Text for analysis section start

The study of abstract vector spaces is the domain of the subject "Linear Algebra". Matrix Theory deals with matrices and the vector spaces of n-dimensional Euclidean space. Although Linear Algebra employs the ideas and results of Matrix Theory extensively it is a distinctly separate subject employing a lot of radically different ideas and methods.

Let us consider abstract vector spaces. These are spaces in which the vectors are general abstract objects as opposed to just the usual n-vectors of Euclidean n-space. Any such abstract vector space of n dimensions has a basis consisting of n linearly independent vectors. Every vector in such a space can be expressed as some linear combination of its basis vectors.

Let us take an example. Consider the abstract vector space consisting of polynomials of degree
2 or less. The set {1, x, x^{2}} is a set of three linearly independent vectors that comprise a basis for
this vector space. Every vector in the space can be expressed as some linear combination of
these three basis vectors. There are an infinite number of other bases for the space which can be
formed by forming linear combinations of these three basis vectors, just as is the case for basis
vectors of n-space. As an example, let us find another set of three linearly independent vectors
that could serve as a basis. Let e_{1} = 1, e_{2 } = x, e_{3 }= x^{2} be the three basis vectors. Then we could
find a vector lying in the e_{1} - e_{2} subspace by forming some linear combination of e_{1} and e_{2}, a
vector in the e_{1} - e_{3} subspace by forming some linear combination of e_{1} and e_{1}, and a vector in
the e_{2} -_{ }e_{3} subspace by forming some linear combination of e_{2} and e_{3} and these three vectors
would be linearly independent and constitute a basis.

There is a difference between the n-vectors of Matrix Theory and those of an abstract linear
space. In Matrix Theory the vectors that we deal with are specified directly as the n-tuple that
they are. When we refer to the n-tuple, we refer to the vector itself. In Linear Algebra the
abstract vectors we deal with are not generally specified directly, but rather indirectly, through
their "coordinate vector". The actual vector can be computed if desired but we generally specify
them by their coordinate vector as referred to a specified basis. Let us take the example we used
above. Consider the abstract vector space consisting of polynomials of degree 2 or less. Let us
take the set B = {1, x, x^{2}} as a basis for the space. Every vector in the space can be expressed as
some linear combination of these three basis vectors. If e_{1}= 1, e_{2} = x, e_{3} = x^{2} are the three basis
vectors, then any vector v in the vector space can be computed as

v = a_{1}e_{1} + a_{2}e_{2} + a_{3}e_{3}

The n-tuple (a_{1}, a_{2}, a_{3}) is the coordinate vector of v with respect to the basis B. The coordinate
vector of a vector v is given as [V]_{B} = ( a_{1}, a_{2}, a_{3}). So we refer to vectors by these coordinate
vectors. Suppose the coordinate vector of v is [V]_{B} = (2, 3, 5). Then the actual vector v is 2 +
3x + 5 x^{2}. We can compute the vector out to get its actual value if we wish but it is usually
sufficient to just use its coordinate vector.

Text for analysis section end
Collected data section start

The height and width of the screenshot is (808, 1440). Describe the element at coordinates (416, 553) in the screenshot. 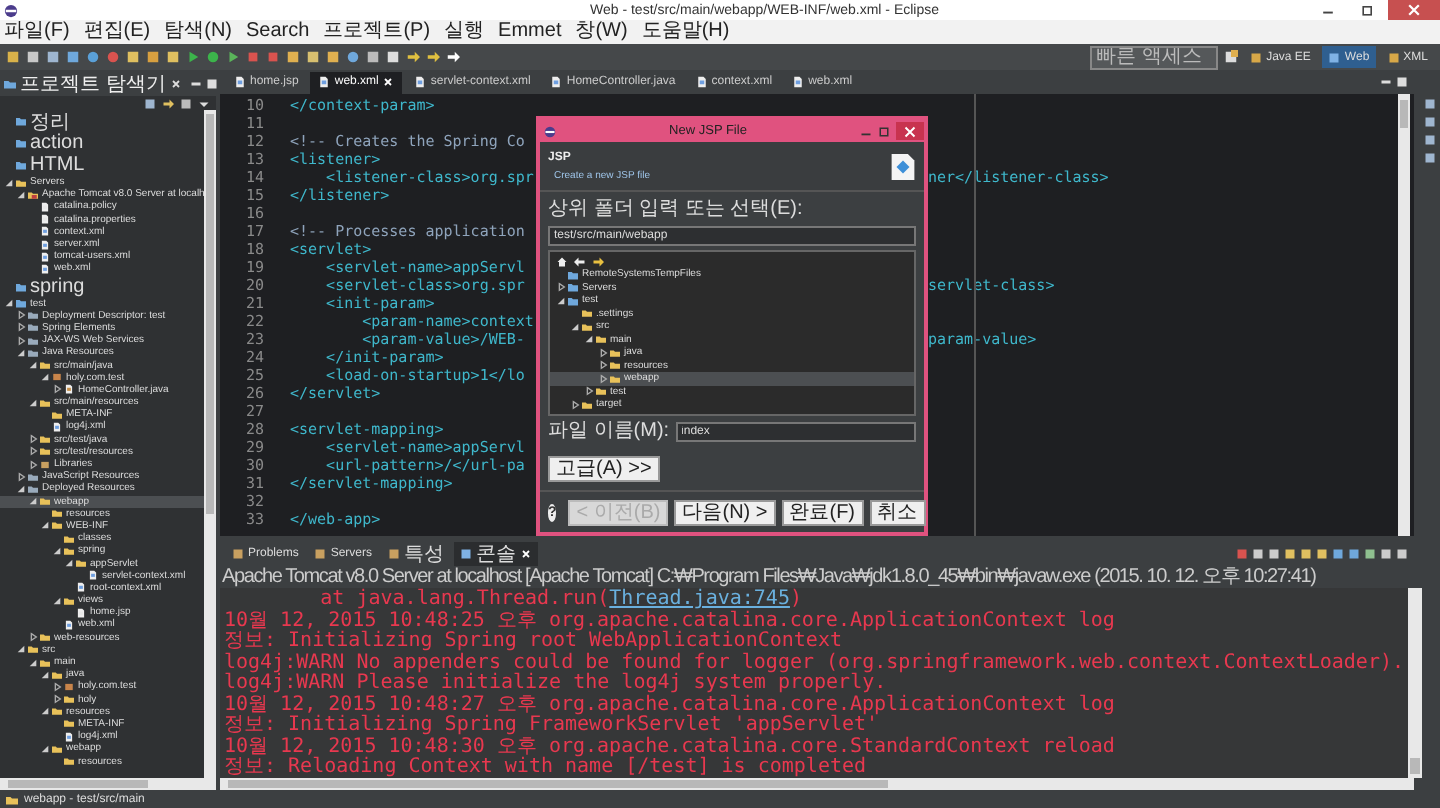

I see `view-tab: 특성` at that location.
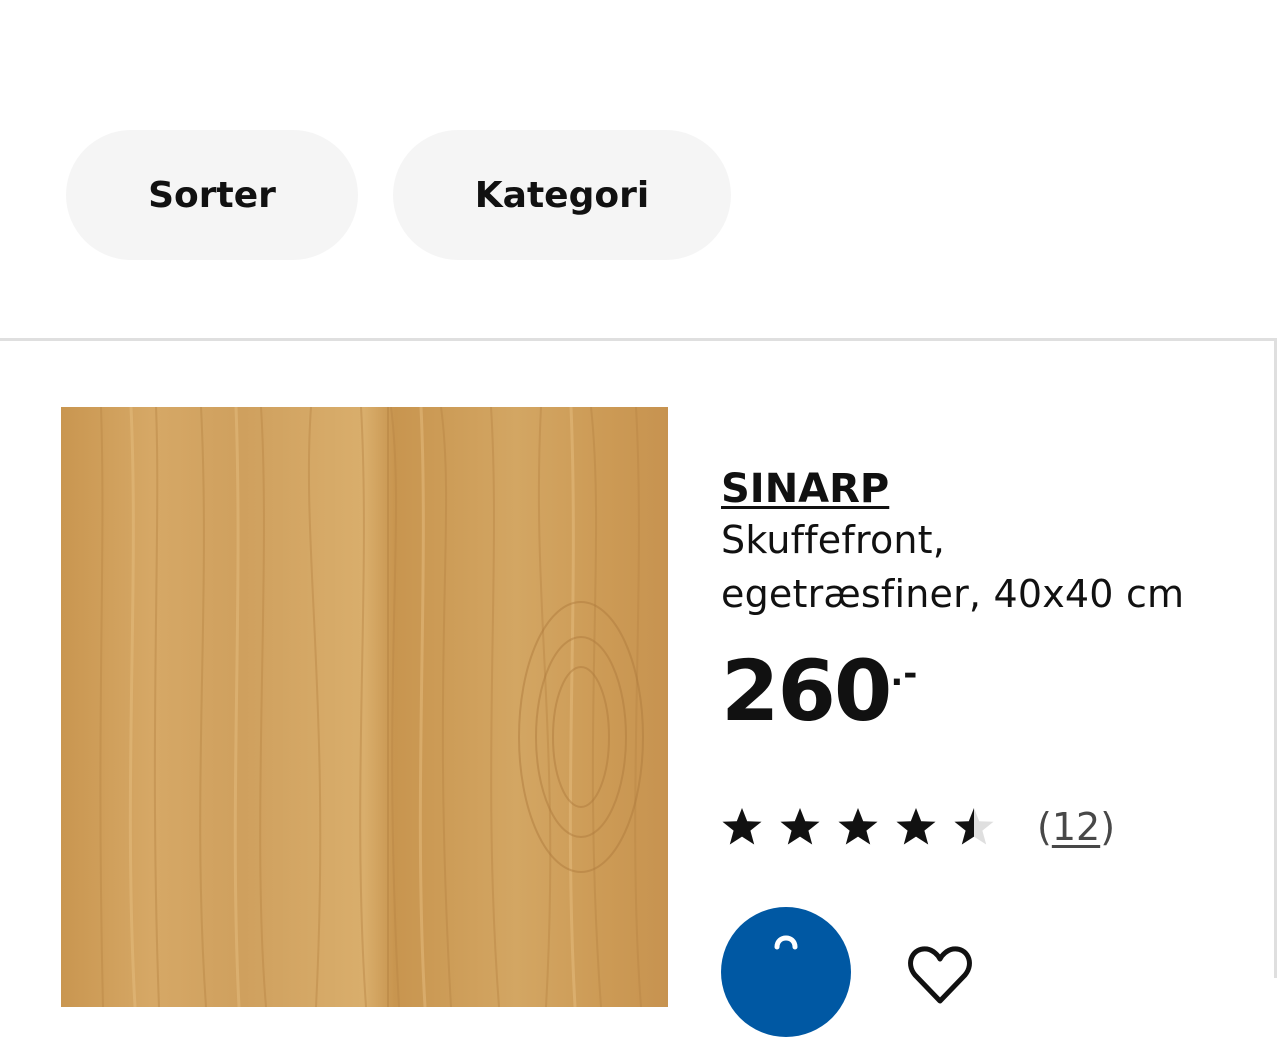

Collected data section end

§ **Requirement 1**: According to the text on abstract vector spaces, what is the actual vector v when its coordinate vector is (2, 3, 5)?
§ **Requirement 2**: Write out the passage of the text on abstract vector spaces that begins at the words "The study of" and stops after the words "its basis vectors.".
§ **Requirement 3**: Translate this sentence from the text on abstract vector spaces into Spanish: "Every vector in such a space can be expressed as some linear combination of its basis vectors."

§ **Response 1**: 2 + 3x + 5x^2

§ **Response 2**:
The study of abstract vector spaces is the domain of the subject "Linear Algebra". Matrix Theory deals with matrices and the vector spaces of n-dimensional Euclidean space. Although Linear Algebra employs the ideas and results of Matrix Theory extensively it is a distinctly separate subject employing a lot of radically different ideas and methods.

Let us consider abstract vector spaces. These are spaces in which the vectors are general abstract objects as opposed to just the usual n-vectors of Euclidean n-space. Any such abstract vector space of n dimensions has a basis consisting of n linearly independent vectors. Every vector in such a space can be expressed as some linear combination of its basis vectors.

§ **Response 3**: Todo vector de dicho espacio puede expresarse como alguna combinación lineal de sus vectores de base.